Exercise prompt |
Below are some records. Print exactly the lines between the one holding "You are a GUI" and the one holding "Select the green Win cell for 11–6", inclusive, and nothing else.

Data provided |
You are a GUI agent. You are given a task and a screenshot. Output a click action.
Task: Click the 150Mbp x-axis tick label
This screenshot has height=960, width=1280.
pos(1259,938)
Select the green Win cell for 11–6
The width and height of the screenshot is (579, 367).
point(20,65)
...
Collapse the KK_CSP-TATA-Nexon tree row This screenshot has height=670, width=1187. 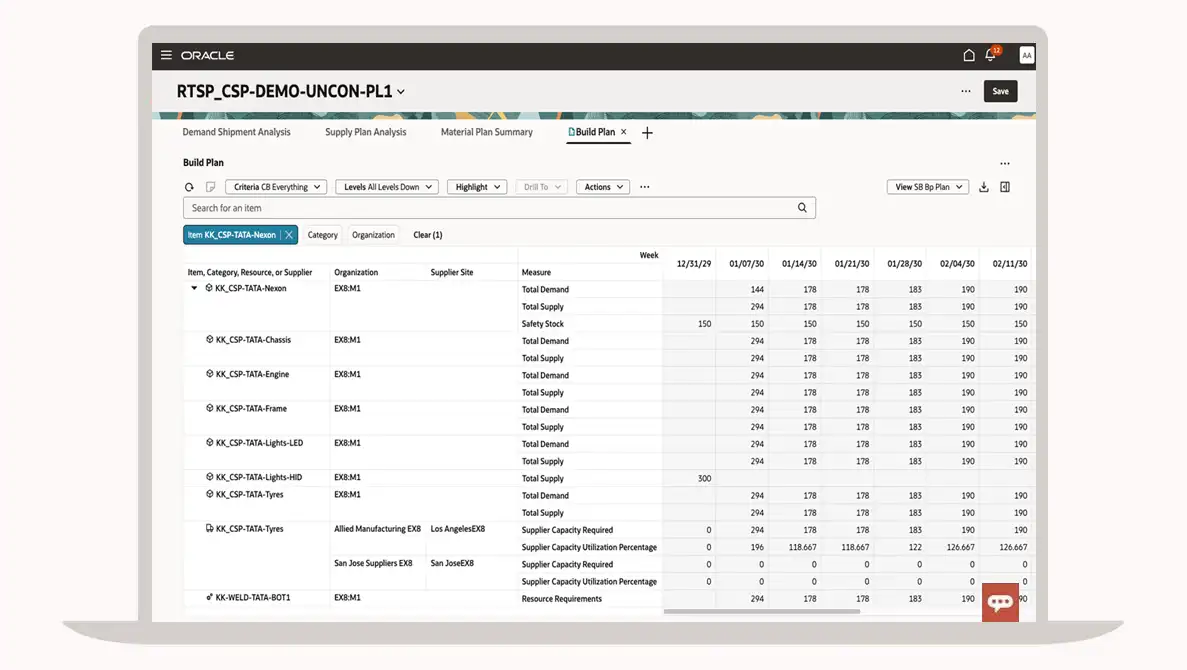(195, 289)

Answer |
You are a GUI agent. You are given a task and a screenshot. Output a click action.
Task: Click the 150Mbp x-axis tick label
This screenshot has height=960, width=1280.
pos(1259,938)
Select the green Win cell for 11–6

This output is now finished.